Wednesday, July 1, 2009

Stuart Smalley, The Senator From ACORN

Yesterday's ruling from the Minnesota Supreme Court on the U.S. Senate election contest was not unexpected. While former senator Norm Coleman could have pursued a further appeal in federal court on equal protection grounds, he instead did the statesmanlike thing and conceded the election. Of course, this move may have coincided with preserving Coleman's future political viability. But let's face it; Coleman, who seems to be fine man who may have run a lackluster campaign, was done-in by phantom ballots that appeared after his apparent election night victory. If you separate out the fraudulent votes, Coleman likely would have been reelected. Even with all the ballot stuffing, Stuart Smalley only managed to eke out a 312-vote win.

The guys at PowerLine blog, who followed this court struggle closely, suggest that Coleman's case was sabotaged by bad lawyering on the part of his legal team. But they also add the following:
We are left with the realization that every Republican in a statewide race here in Minnesota starts a few thousand votes in the hole, due to the disparate standards for judging absentee ballots used in Republican-leaning versus Democratic-leaning counties. Of course, that understates the case: the Republican starts out farther behind than that, due to illegal votes that cannot be prevented because of the Democratic Party's blocking of a photo ID requirement. We have no real idea of the magnitude of this disadvantage...The moral of the story, I guess, is that Republican counties should loosen their absentee ballot standards; that is to say, quit following the law.
Isn't it kind of demoralizing in contemporary American that the counties in compliance with the rule of law should no longer do so, otherwise they are put at a fundamental disadvantage?

As an aside, since there were three candidates in this particular election, why not implement an "instant runoff" process like they have in the UK and elsewhere, where you vote for your first choice and your second choice? Under that system, if no candidate makes it to 51% when the first-place votes are counted, the second preference comes into play.

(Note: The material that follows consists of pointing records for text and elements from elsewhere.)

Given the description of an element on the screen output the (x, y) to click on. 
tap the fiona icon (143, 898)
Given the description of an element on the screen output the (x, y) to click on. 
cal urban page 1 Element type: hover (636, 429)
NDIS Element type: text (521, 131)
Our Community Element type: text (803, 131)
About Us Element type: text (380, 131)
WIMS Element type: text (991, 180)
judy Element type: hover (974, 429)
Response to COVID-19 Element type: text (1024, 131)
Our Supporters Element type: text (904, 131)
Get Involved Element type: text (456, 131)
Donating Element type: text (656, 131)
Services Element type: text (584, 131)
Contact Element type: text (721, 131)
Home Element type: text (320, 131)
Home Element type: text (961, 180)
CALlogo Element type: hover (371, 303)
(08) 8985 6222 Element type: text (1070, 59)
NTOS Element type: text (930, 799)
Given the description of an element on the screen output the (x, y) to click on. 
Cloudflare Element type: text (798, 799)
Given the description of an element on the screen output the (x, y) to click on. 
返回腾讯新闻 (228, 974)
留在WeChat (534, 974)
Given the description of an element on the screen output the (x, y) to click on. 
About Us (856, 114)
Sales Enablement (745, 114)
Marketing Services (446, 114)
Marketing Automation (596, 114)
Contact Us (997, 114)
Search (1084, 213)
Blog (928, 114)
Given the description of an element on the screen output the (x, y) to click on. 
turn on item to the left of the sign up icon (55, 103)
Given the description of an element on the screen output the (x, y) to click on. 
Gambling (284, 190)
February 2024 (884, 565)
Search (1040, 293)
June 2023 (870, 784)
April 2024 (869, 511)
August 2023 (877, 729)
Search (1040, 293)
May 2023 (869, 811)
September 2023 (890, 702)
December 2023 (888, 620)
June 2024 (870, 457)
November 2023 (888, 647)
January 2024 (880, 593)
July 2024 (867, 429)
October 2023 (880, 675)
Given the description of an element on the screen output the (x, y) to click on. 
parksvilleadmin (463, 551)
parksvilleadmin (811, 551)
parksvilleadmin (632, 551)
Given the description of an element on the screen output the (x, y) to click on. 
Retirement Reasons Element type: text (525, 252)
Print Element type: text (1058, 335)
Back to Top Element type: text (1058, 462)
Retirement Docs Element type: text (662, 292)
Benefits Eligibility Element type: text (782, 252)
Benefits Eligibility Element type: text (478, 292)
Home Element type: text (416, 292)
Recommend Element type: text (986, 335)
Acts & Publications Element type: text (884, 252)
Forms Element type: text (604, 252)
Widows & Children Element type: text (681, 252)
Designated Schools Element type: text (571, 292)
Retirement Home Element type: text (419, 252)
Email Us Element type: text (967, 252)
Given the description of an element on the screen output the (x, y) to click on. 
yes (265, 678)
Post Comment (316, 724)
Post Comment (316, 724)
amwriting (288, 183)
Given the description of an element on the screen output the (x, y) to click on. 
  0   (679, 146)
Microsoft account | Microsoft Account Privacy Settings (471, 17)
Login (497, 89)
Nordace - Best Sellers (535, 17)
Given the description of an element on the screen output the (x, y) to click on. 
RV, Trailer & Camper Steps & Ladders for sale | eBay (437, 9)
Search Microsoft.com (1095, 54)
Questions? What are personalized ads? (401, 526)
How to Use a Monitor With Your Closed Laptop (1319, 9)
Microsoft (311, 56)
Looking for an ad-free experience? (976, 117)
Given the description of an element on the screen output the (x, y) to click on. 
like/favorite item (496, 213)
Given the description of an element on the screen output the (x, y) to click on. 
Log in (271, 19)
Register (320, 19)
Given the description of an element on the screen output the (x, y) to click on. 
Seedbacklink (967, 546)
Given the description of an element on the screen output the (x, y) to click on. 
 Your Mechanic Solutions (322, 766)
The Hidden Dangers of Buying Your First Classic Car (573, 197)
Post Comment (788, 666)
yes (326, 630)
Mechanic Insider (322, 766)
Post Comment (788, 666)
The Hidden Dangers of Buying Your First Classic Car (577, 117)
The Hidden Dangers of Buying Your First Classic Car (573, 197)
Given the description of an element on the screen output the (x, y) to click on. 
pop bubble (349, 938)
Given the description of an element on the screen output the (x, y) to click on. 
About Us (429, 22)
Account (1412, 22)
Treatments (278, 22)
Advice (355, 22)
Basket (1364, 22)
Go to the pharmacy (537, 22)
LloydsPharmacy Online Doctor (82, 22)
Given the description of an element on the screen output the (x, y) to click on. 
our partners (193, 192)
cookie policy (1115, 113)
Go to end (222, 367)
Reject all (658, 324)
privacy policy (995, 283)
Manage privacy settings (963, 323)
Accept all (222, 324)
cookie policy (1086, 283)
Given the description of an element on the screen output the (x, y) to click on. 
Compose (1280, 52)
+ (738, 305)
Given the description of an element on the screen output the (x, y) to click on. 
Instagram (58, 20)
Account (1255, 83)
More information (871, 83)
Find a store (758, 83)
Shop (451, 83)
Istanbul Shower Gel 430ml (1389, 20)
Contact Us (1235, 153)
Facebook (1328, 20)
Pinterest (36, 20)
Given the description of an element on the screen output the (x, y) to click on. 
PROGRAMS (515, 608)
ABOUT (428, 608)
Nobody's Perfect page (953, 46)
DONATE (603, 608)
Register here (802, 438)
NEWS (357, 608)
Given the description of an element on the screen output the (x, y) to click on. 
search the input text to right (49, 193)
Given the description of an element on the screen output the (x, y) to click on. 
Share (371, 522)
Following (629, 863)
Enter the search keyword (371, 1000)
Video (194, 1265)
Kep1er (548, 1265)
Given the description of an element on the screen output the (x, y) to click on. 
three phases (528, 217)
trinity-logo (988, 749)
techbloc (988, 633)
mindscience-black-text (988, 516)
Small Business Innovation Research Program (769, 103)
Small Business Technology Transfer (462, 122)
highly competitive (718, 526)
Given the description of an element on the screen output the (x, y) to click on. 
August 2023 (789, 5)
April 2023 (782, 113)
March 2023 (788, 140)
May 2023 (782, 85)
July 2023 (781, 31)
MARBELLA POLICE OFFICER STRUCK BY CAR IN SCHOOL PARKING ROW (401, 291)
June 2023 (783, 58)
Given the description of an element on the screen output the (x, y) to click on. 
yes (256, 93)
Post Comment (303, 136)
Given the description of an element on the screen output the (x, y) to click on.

But the larger issue is why in the greatest democracy in the world do we condone such lax if not fraudulent voter registration procedures perpetrated by ACORN and other groups along with their enablers in government? The Bush administration had the bully pulpit for eight years; why not use that to advocate a national law mandating photo ID to vote among other sensible legislative measures to protect ballot integrity? As we mentioned in a previous post, there is no reasonable basis for opposing such a law. Was the administration scared off by the Bush v. Gore controversy? Instead, wasn't that actually a golden opportunity to tighten procedures so that every legal vote is counted? Until the day comes, if ever, that the government creates a hi-tech national voter database that checks your fingerprint or iris when you go to vote on election day, or the equivalent, simply showing your driver's license (which is already required in some states) could be an effective way to protect against voter disenfranchisement.

Again, we'll never understand why the previous administration didn't use its huge megaphone in that instance and others--such as pushing back against misleading media reports on domestic or international issues or fighting to get judicial nominees confirmed over Senate filibusters. In the meantime, close elections will sadly continue to be decided by illegal votes, and judges understandably will be reluctant to overturn the results, even if the results are fishy. In the event of a legal challenge, the court system will likely issue rulings confirming the outcome derived from ideology or make-believe validation of the rigged fact-finding conducted by a lower court or politicized state elections officials.

From the Wall Street Journal:
What Mr. Franken understood was that courts would later be loathe to overrule decisions made by the canvassing board, however arbitrary those decisions were. He was right. The three-judge panel overseeing the Coleman legal challenge, and the Supreme Court that reviewed the panel's findings, in essence found that Mr. Coleman hadn't demonstrated a willful or malicious attempt on behalf of officials to deny him the election. And so they refused to reopen what had become a forbidding tangle of irregularities. Mr. Coleman didn't lose the election. He lost the fight to stop the state canvassing board from changing the vote-counting rules after the fact.
As Joseph Stalin said, "The people who cast the votes decide nothing. The people who count the votes decide everything."